| Pressemeldung

Predigt von Bischof Walter Mixa, Bischof von Eichstätt, zum Abschluss der Herbst-Vollversammlung der Deutschen Bischofskonferenz in Fulda am 23. September 1999

Lesung: Joh 17, 6a.11b19

Liebe Schwestern und Brüder im Glauben!

Wir alle wissen, dass wir am Ende des 20. Jahrhunderts stehen und damit kurz vor dem Neubeginn eines dritten, nachchristlichen Jahrtausends. Für uns als Christen ist es immer wieder wichtig, dass wir zu bestimmten Zeiten, auch bedingt durch besondere Anlässe, eine Standortüberprüfung vornehmen. Diese Tatsache erwartet Jesus von uns mit dem Wort, das als Programmwort über sein Leben gestellt werden kann. Markus vermittelt es als das Wort, mit dem Jesus sein öffentliches Auftreten beginnt: „Die Zeit ist erfüllt, das Reich Gottes ist nahe. Kehrt um, und glaubt an das Evangelium.“ (Mk 1,15)

Die Bereitschaft zur Bekehrung, zur Umkehr, noch besser gesagt mit dem hebräischen Wort „teshubah“ – „sich umdrehen“, gehört wesentlich zu unserer christlichen Grundeinstellung.

1. Rückblick und Standortbestimmung
Das 20. Jahrhundert ist neben vielen positiven Entwicklungen im technischen und wirtschaftlichen Bereich von ebensovielen Unmenschlichkeiten, von grausamen Kriegen, vom millionenfachen Sterben von Menschen gekennzeichnet. In keinem Jahrhundert der Menschheitsgeschichte gab es derart technisierte und grausame Kriege wie in unserem Jahrhundert, ausgelöst durch Ideologien wie die des Nationalsozialismus, des Marxismus-Stalinismus und anderer nationalistischer Ideologien. In diesen Vorstellungen von Staat und Gesellschaft und vom Menschen als Einzelwesen, hat sich der Mensch selber an die Stelle Gottes gestellt, sich in den sog. Führergestalten anbeten lassen und alles, was diesen Vorstellungen widersprach, in grausamer Weise ausgerottet.

----------------------------------------

◆ **Gestellte Aufgabe A**: Gib die Zeilen der Datensätze als nummerierte Liste aus, beginnend mit der Zeile, die "has height=528, width=960." enthält, bis einschließlich der Zeile, die "The image size is (1147, 668). 70,505" enthält, und lass dabei Leerzeilen weg.

Datenauflistung
----------------------------------------

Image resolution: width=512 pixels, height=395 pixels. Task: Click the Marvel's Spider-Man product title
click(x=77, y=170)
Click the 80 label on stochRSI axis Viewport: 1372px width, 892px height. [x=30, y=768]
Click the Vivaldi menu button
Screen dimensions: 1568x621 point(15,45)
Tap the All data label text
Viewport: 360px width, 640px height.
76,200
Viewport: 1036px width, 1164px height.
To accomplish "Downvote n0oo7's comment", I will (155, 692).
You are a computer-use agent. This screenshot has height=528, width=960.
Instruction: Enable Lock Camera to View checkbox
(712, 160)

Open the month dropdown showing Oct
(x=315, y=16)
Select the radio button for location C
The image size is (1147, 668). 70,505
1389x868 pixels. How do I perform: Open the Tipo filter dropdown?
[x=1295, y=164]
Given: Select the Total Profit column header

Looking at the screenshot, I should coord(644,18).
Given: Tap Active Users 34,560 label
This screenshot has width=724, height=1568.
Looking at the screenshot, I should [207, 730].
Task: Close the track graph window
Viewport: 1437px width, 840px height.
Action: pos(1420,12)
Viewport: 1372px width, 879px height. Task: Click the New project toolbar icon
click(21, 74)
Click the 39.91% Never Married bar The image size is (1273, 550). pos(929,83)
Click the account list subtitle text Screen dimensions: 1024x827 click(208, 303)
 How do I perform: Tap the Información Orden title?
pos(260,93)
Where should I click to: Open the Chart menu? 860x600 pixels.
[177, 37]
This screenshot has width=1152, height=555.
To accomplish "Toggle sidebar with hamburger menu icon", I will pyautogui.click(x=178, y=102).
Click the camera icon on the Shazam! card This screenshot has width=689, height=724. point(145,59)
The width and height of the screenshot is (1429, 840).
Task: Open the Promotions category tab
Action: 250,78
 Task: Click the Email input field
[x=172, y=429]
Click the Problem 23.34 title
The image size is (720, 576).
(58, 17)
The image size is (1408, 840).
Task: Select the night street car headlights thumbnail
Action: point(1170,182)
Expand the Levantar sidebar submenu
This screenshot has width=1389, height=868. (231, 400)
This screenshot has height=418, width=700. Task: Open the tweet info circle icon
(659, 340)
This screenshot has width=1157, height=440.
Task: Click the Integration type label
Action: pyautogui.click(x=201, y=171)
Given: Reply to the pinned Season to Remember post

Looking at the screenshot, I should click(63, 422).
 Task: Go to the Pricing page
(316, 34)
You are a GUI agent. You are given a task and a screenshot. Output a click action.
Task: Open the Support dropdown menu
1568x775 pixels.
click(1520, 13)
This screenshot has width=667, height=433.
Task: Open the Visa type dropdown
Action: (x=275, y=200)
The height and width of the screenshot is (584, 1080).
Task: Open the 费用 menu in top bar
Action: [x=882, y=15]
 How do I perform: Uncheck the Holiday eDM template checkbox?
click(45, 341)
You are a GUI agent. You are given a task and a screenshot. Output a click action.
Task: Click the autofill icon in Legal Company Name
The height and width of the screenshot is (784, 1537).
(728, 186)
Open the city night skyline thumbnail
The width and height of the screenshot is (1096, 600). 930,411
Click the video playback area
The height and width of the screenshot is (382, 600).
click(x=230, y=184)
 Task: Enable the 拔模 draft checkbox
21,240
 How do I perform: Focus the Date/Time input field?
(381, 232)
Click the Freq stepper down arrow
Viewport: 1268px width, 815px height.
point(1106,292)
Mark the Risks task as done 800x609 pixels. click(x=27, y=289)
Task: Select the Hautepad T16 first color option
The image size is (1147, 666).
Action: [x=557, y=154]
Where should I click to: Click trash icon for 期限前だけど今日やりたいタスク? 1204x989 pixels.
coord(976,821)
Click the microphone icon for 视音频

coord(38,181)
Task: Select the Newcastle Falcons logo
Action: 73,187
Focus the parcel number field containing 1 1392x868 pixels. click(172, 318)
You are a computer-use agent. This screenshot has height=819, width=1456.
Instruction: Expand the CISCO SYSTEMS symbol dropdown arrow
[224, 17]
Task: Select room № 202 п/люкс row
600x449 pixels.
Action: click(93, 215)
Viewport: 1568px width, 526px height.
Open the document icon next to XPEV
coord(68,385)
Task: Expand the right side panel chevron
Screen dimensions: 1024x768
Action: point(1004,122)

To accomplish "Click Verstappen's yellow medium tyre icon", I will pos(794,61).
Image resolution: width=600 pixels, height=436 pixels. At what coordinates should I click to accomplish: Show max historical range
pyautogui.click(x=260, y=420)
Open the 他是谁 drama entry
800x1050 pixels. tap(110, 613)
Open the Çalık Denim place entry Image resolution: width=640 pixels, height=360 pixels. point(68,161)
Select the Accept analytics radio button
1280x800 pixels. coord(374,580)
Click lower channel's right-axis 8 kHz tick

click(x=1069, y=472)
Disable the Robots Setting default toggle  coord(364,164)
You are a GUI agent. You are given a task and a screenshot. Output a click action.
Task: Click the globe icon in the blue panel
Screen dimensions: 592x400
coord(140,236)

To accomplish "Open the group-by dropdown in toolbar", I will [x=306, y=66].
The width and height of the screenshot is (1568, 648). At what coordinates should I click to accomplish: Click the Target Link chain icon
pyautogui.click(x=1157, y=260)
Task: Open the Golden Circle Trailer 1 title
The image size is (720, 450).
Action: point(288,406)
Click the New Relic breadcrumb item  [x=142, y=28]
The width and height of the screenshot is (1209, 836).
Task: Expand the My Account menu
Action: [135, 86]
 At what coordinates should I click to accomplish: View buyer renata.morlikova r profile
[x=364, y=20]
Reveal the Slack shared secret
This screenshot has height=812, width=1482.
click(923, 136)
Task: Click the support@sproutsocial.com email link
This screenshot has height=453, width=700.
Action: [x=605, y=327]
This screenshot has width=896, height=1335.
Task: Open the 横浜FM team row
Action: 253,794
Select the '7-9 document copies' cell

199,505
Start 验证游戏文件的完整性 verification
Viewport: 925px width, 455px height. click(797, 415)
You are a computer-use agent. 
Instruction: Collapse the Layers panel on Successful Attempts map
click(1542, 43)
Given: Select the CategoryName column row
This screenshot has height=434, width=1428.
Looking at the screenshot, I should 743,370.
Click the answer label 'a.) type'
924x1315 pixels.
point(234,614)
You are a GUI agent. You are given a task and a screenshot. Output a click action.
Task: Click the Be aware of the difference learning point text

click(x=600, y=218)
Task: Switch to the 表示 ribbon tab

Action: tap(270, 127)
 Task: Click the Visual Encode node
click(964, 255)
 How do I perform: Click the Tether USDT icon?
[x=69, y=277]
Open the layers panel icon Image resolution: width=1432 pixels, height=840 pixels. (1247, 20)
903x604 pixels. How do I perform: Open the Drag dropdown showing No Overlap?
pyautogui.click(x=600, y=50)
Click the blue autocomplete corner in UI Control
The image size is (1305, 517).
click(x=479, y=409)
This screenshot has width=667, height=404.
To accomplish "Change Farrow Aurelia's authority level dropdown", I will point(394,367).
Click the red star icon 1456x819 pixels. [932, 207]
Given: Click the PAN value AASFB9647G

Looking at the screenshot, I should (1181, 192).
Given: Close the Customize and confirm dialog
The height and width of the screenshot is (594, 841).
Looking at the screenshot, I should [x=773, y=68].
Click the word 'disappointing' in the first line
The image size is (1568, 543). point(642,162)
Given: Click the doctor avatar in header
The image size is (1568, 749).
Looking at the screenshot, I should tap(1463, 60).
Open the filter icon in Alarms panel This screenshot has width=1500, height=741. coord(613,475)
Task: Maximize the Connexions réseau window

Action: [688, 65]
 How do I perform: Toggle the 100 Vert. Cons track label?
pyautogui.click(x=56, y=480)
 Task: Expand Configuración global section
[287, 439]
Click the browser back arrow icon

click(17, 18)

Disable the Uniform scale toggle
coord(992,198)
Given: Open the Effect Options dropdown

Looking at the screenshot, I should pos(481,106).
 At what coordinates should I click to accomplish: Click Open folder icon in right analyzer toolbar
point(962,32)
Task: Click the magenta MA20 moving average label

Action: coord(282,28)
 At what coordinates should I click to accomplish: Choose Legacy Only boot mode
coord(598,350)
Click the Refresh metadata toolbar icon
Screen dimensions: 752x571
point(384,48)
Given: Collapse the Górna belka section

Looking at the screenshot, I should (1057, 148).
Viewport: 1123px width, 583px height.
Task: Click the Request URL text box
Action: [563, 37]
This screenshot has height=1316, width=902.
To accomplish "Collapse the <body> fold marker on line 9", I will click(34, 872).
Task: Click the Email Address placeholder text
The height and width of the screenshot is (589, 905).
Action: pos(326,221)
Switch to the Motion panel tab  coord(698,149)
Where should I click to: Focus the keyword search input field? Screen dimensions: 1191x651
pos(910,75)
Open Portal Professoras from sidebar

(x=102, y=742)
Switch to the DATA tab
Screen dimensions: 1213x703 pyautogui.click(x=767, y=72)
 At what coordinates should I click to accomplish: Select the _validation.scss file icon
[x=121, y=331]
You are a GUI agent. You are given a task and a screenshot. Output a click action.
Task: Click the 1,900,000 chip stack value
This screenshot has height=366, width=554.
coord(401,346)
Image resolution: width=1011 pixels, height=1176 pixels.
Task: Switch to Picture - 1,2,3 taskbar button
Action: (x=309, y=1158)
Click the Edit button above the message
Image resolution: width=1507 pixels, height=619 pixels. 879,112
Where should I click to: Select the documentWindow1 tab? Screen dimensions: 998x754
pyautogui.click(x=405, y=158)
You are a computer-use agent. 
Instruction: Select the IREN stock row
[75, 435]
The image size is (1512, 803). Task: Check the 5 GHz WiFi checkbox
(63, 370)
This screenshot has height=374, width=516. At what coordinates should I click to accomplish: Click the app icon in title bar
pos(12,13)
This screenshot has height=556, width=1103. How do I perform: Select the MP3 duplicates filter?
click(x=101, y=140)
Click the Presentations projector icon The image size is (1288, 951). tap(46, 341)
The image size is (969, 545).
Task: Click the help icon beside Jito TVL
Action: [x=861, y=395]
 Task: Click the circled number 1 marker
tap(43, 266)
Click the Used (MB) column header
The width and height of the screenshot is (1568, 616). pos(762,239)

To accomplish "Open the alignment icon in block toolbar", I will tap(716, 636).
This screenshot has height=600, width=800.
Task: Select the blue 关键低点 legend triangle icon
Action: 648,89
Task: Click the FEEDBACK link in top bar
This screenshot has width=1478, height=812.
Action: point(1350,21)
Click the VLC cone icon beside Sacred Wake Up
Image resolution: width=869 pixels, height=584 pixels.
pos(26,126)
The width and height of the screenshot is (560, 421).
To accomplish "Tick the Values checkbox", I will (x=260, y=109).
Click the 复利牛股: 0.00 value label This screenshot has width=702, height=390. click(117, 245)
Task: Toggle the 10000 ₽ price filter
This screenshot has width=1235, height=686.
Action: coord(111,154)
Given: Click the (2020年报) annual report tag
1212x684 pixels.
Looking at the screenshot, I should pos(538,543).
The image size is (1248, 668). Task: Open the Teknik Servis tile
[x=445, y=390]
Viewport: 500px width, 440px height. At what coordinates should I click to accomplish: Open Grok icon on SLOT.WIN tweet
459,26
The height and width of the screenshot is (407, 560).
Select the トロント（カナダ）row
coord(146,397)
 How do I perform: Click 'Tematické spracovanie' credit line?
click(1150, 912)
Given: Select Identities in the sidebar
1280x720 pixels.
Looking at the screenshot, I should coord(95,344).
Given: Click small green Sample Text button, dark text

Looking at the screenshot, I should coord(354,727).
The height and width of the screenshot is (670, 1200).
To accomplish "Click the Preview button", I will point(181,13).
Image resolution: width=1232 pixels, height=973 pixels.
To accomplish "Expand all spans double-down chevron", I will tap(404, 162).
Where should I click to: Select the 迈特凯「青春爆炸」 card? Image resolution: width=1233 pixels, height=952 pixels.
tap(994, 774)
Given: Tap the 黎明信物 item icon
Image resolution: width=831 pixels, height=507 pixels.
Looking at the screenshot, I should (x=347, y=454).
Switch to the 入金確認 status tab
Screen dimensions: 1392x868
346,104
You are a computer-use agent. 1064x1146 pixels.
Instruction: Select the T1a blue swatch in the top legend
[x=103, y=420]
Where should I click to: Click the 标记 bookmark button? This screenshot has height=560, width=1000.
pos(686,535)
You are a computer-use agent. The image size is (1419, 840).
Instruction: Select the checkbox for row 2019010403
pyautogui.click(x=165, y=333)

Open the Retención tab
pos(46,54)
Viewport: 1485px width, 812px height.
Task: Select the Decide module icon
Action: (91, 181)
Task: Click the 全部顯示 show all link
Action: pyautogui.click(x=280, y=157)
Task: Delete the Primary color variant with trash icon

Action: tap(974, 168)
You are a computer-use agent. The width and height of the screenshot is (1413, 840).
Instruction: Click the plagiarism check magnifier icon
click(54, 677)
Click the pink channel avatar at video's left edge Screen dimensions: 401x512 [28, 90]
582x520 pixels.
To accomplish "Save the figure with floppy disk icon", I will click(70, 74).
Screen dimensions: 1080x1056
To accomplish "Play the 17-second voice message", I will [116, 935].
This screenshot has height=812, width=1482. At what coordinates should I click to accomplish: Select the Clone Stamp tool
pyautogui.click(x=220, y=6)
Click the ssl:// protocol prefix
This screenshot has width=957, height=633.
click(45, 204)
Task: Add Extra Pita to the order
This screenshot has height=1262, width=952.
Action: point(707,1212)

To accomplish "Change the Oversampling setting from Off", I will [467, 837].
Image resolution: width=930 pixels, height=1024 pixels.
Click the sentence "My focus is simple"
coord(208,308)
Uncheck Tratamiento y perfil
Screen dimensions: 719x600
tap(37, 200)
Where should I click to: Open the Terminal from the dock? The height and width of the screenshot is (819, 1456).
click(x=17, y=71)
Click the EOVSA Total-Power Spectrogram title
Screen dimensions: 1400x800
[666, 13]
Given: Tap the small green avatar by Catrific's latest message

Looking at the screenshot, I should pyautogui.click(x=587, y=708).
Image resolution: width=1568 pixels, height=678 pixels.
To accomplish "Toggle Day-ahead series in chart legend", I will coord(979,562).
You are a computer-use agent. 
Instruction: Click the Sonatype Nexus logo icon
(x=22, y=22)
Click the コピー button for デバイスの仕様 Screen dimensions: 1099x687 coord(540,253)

----------------------------------------

◆ **Gestellte Aufgabe B**: An welchem Datum und in welcher Stadt wurde die Predigt über die Standortüberprüfung am Ende des 20. Jahrhunderts gehalten?

◆ **Vollständige Antwort A**:
1. You are a computer-use agent. This screenshot has height=528, width=960.
2. Instruction: Enable Lock Camera to View checkbox
3. (712, 160)
4. Open the month dropdown showing Oct
5. (x=315, y=16)
6. Select the radio button for location C
7. The image size is (1147, 668). 70,505

◆ **Vollständige Antwort B**: Am 23. September 1999 in Fulda.